# [Problem to solve]
Copy out the entries below word for word, starting at the line containing "At what coordinates" and ending at the line containing "point(238,433)".

# [Material]
## begin

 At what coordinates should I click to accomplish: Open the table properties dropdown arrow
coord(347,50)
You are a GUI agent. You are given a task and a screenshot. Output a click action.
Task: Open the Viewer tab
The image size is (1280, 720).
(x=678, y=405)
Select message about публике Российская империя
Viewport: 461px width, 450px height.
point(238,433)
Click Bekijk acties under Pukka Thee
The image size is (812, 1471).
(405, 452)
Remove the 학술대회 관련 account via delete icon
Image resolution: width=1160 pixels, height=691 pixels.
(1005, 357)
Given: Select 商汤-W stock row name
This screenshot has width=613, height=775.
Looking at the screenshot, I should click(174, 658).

## end
## begin

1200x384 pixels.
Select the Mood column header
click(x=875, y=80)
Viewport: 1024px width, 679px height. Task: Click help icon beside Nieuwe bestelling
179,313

## end

# [Output of the task]
 At what coordinates should I click to accomplish: Open the table properties dropdown arrow
coord(347,50)
You are a GUI agent. You are given a task and a screenshot. Output a click action.
Task: Open the Viewer tab
The image size is (1280, 720).
(x=678, y=405)
Select message about публике Российская империя
Viewport: 461px width, 450px height.
point(238,433)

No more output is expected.